| > A directional antenna is a bit of a problem, since it is not small for
| > 72Mhz. The new 2.4Ghz R/C radios might be a better bet.
| > Next, the R/C A/C must transmit the GPS location. The GPS data transmitter
| > may cause problems with the R/C receiver.
| > Finally, elevation of the R/C A/C may be a problem with a really
| > antenna, and require height as well as bearing tracking.
| > Out of direct sight operation is highly frowned upon for security reasons.
| > A small amount of C4 in a R/C A/C is a terrorist weapon.
A really poor terrorist weapon.
Landing your plane on a specific spot right in front of you is
difficult enough. Deliberately hitting something hundreds of feet
away is almost impossible.
And then even assuming you could precisely hit your target, a small
amount of C4 wouldn't do much damage.
Sorry, but R/C planes make really poor cruise missiles.
A molotov cocktail would be a lot more effective.
| Let's not mention this out load please...
Oh, because nobody else has considered this?
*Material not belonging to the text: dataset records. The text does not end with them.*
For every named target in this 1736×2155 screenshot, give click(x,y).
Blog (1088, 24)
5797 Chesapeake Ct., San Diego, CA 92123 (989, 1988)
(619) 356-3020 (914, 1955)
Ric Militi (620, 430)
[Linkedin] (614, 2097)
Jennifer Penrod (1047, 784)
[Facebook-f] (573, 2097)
| If anyone would actually do this, model airplane hobby as we know it
| would be gone.
Maybe, maybe not. But certainly, not talking about it on r.m.r.a
isn't likely to make a big difference in it either way.
| In the U.S. at least :)
| Joke aside, it's actually not very hard to do something like that with all
| the technology available to ordinary consumers.
It's harder than you might think. It's doable, but not easy.
| I admire the folks that managed to get a model airplane from Canada (was
| it?) to Ireland. That could not have happened without this tech.
It could have, but would have been much more difficult. Fly the plane
from a boat that follows it? It's possible.
Since the FAI recently moved this record into a category for
autonomous flight, I can see him doing the flight again, but this time
controlling it the entire way -- he does like his records.
Doug McLaren, email@example.com
When I die, I want to donate my body to science fiction.